Building the prison-to-college pipeline is also a boon to the public. Taxpayers save a boatload—a year in prison costs more than a year at Harvard. What’s more, securing a college education for the formerly incarcerated can break intergenerational cycles of poverty and crime. Yet only 4 percent of this population, seven times less than the general public, earn a college degree.
In December, Congress removed a major barrier to college access when it restored Pell grants for currently and formerly incarcerated students. That program had been eliminated during the get-tough-on-crime 1990s. “Why should prisoners get something that our kids don’t?” went the argument, and even though the premise is false—every student from a low-income family is eligible for a Pell grant—it carried the day.
Pell grants paid for community college classes in prison, which gave inmates a head start on a degree. When the program was shuttered, colleges couldn’t afford to offer those classes, but they can do so again. For formerly incarcerated college students, being eligible for a Pell grant means they have money to pay their tuition.
Biased admissions policies and campus rules, however, still keep many formerly incarcerated individuals out of college. The biggest obstacle is a question on many college applications: Do you have a criminal history? A sizable number answer yes. In a single admissions cycle, nearly 3,000 applicants to a State University of New York campus checked that box, a figure that jumps to more than 120,000 if the rate is the same nationwide.

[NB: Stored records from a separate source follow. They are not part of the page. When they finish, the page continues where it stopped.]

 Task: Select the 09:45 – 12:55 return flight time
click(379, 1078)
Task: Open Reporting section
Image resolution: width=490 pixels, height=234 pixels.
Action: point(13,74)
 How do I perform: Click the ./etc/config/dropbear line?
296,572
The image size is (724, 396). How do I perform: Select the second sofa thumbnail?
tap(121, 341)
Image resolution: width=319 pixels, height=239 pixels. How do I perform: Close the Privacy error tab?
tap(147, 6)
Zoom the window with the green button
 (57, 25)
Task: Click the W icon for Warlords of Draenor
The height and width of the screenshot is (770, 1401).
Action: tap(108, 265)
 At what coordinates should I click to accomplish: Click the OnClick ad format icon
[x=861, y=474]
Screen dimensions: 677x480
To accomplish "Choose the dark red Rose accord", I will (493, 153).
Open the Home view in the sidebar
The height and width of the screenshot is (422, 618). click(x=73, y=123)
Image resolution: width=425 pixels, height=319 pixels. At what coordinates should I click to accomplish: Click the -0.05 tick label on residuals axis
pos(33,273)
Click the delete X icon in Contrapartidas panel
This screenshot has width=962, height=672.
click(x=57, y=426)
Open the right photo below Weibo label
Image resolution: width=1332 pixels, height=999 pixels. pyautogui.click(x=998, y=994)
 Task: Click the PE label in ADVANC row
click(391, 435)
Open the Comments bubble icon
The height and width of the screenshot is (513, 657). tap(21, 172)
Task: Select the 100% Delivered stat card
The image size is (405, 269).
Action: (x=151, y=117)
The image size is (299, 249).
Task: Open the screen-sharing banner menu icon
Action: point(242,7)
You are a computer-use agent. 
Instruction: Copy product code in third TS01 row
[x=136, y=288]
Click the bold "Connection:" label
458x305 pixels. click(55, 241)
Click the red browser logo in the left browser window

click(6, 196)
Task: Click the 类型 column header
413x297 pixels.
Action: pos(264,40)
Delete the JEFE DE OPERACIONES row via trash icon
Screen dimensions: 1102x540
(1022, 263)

These applicants face tough odds. An audit of 271 four-year colleges found that they were about 13 percent more likely to be rejected than candidates with identical academic credentials who didn’t have a criminal record. In a national survey, a third of admissions officers said they would consider penalizing an applicant for even a misdemeanor arrest. And the mere fact that the application includes this question doubtlessly scares off would-be applicants. “Why even bother to apply?” they ask themselves.
Formerly incarcerated students may well encounter a frosty reception on campus. College administrators and state officials may keep a close eye on them. Some institutions refuse to allow them to live on campus and bar them from participating in extracurricular activities.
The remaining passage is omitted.